The folder name is 5 shadow. It was a folder I had music files in. The files were moved to another folder so it is empty.


----------



## backwoodsman7 (Mar 22, 2007)

By any chance do you have a program, maybe a music player, that's set to use that folder for something, so keeps recreating it when you delete it?


----------



## Nevada (Sep 9, 2004)

frank b said:


> The folder name is 5 shadow. It was a folder I had music files in. The files were moved to another folder so it is empty.


Microsoft has reported this issue as a directory ownership problem. Evidently if you delete a directory that you don't have full ownership of that it may reappear. This post has instructions for modifying ownership so it can be removed permanently.

https://answers.microsoft.com/en-us...-deleted/04e5d8f5-09ba-4b62-bf9b-dc2ec03694db


----------



## frank b (Nov 5, 2003)

Ok, I did what the post said. I have deleted the folder and emptied the recycle bin. Will see what happens. Thanks


----------



## motdaugrnds (Jul 3, 2002)

If that doesn't work for you, you might try what I did when I had Windows XP and a folder would keep returning. I rebooted my PC and, before it could come back on all the way, I stopped it in "safe mode". Then I deleted the folder. That worked and no problems afterward.


----------



## Nevada (Sep 9, 2004)

motdaugrnds said:


> If that doesn't work for you, you might try what I did when I had Windows XP and a folder would keep returning. I rebooted my PC and, before it could come back on all the way, I stopped it in "safe mode". Then I deleted the folder. That worked and no problems afterward.
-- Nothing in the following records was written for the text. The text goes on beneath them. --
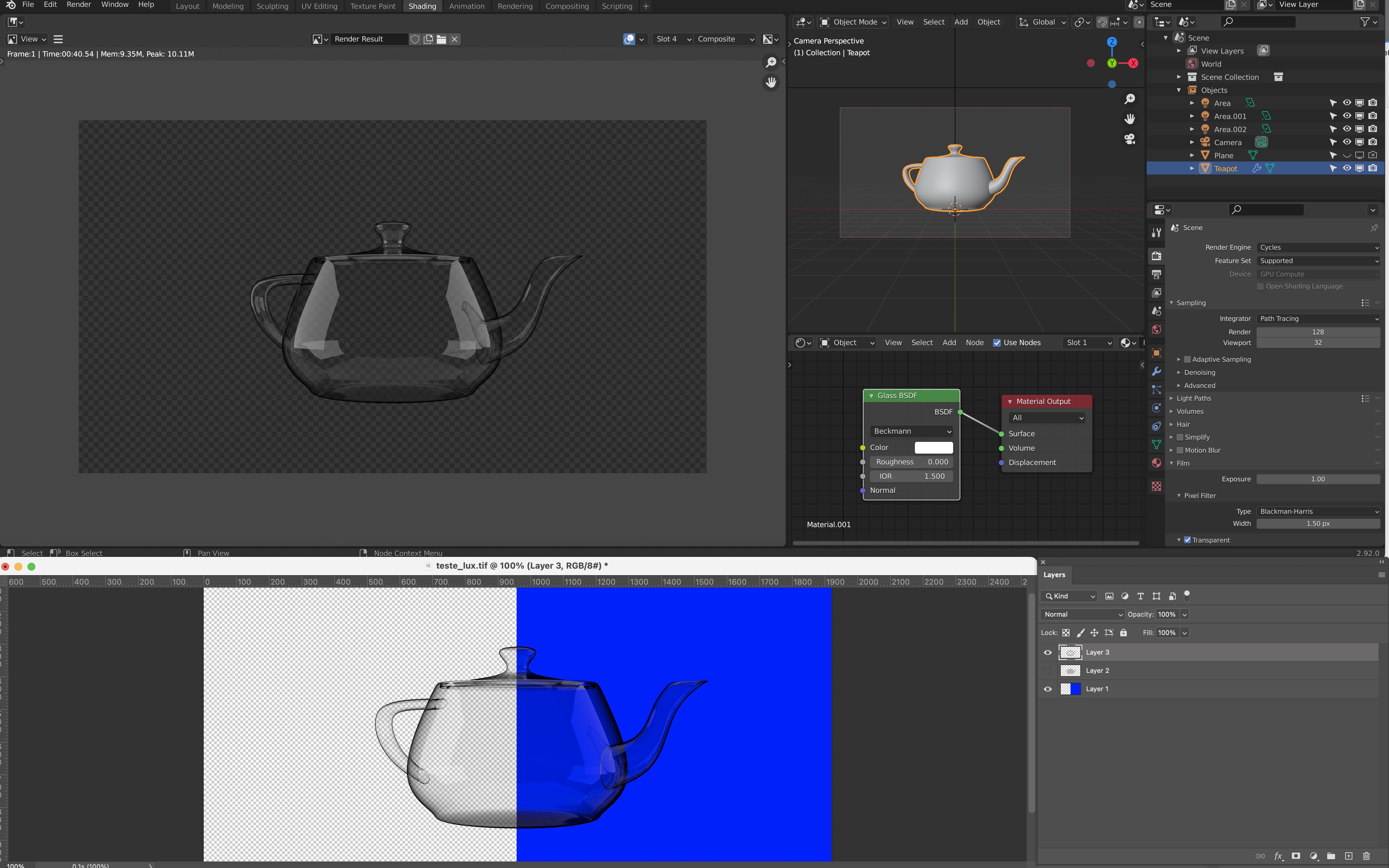Toggle camera view icon in 3D viewport
The image size is (1389, 868).
[x=1129, y=139]
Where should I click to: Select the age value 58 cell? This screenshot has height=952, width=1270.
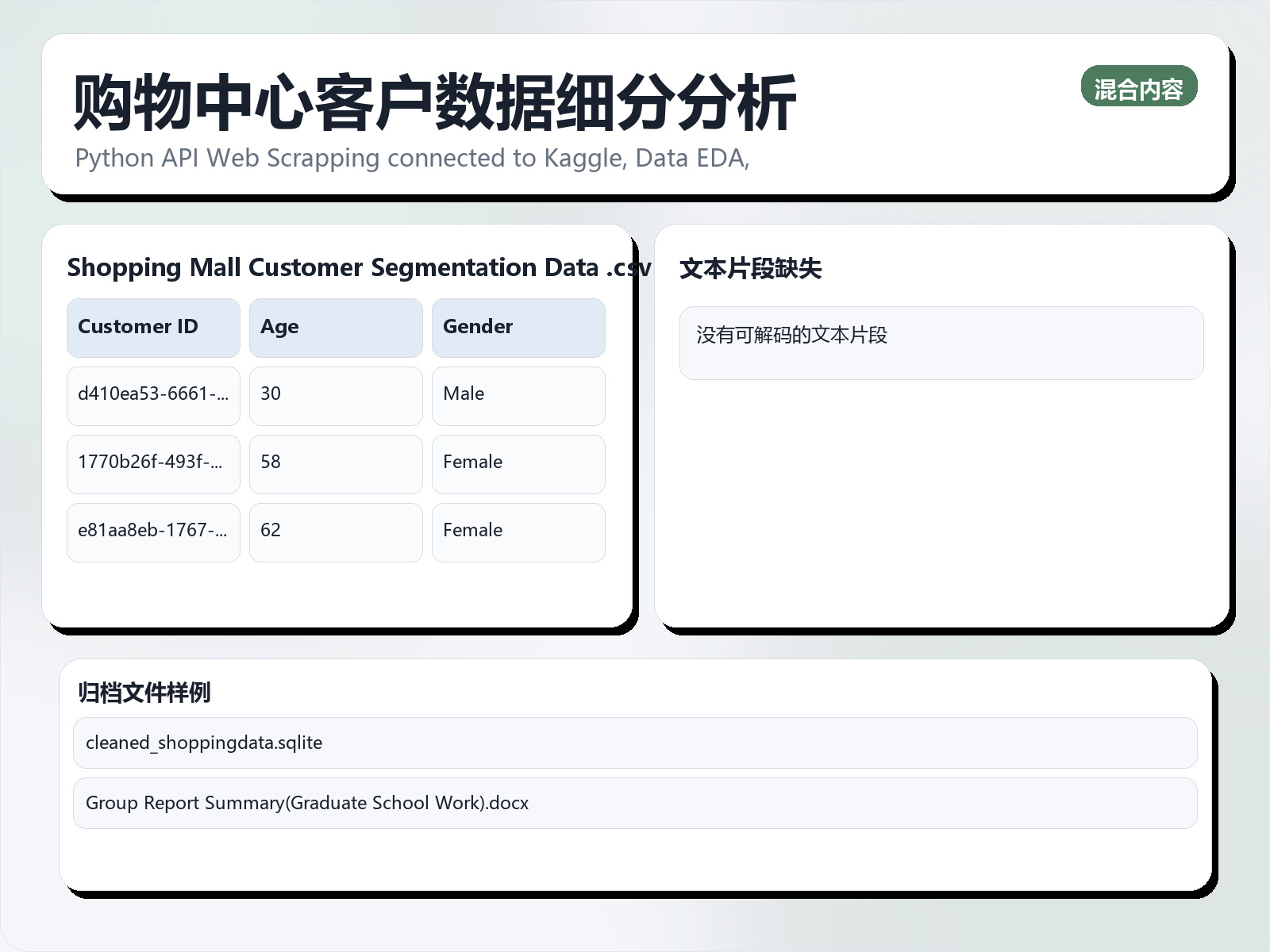coord(335,463)

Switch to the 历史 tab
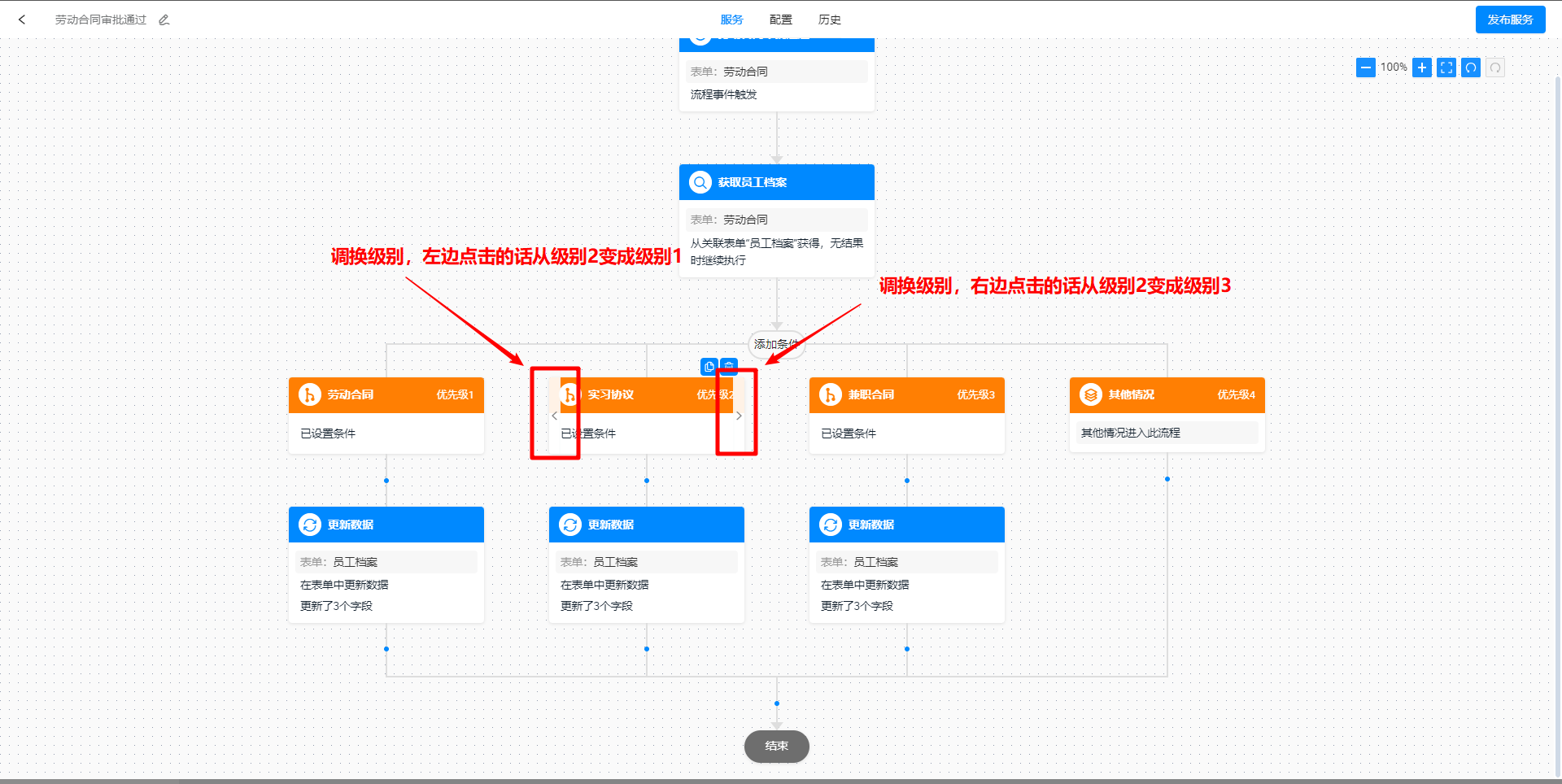pos(829,19)
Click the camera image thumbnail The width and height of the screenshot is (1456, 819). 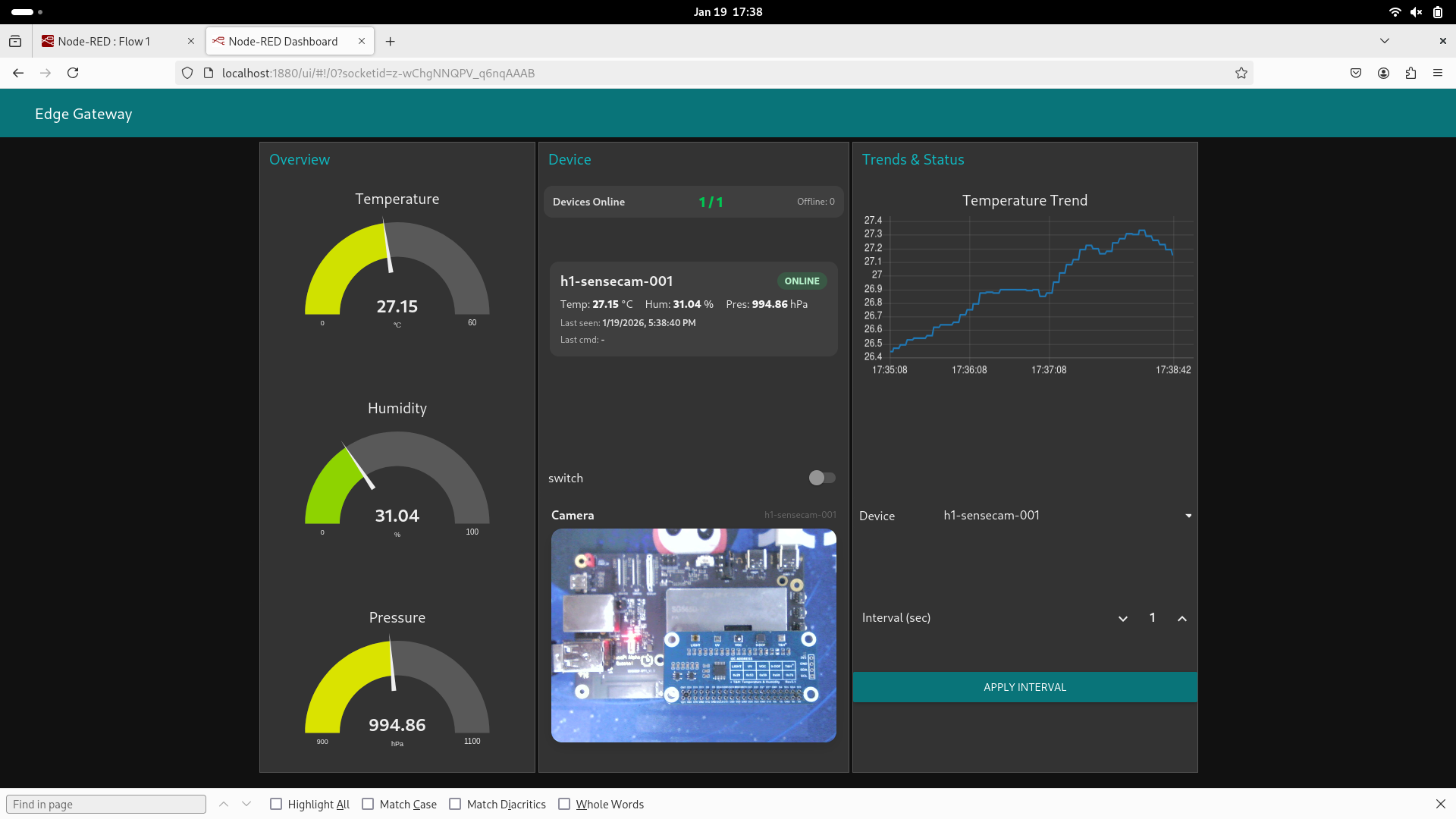693,635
That would have the same effect, since you always enter safe mode as administrator.


----------



## frank b (Nov 5, 2003)

Ok, I will give that a shot if it comes back.


----------



## frank b (Nov 5, 2003)

The folder came back. I restarted in safe mode, deleted the folder and emptied the recycle bin. Will see if that works.


----------



## Cabin Fever (May 10, 2002)

If all this doesn't work, I would just rename the folder and use it the next time I wanted a new folder on my desktop.


----------



## Nevada (Sep 9, 2004)

Cabin Fever said:


> If all this doesn't work, I would just rename the folder and use it the next time I wanted a new folder on my desktop.


Sure, that will work too.


----------



## frank b (Nov 5, 2003)

Would you believe that folder came back. I renamed it and put files from another folder in it.


----------



## frank b (Nov 5, 2003)

Although I renamed the folder and put filed in it, this morning when I started my computer, the folder came back with the old name. I am at a loss as what to do.


----------



## painterswife (Jun 7, 2004)

Is this folder being synced with a backup?


----------



## backwoodsman7 (Mar 22, 2007)

frank b said:


> Although I renamed the folder and put filed in it, this morning when I started my computer, the folder came back with the old name. I am at a loss as what to do.


You never replied to my last suggestion. Are you sure that's not the problem?


----------



## frank b (Nov 5, 2003)

*Quote: Is this folder being synced with a backup?
*
not that I know of.


----------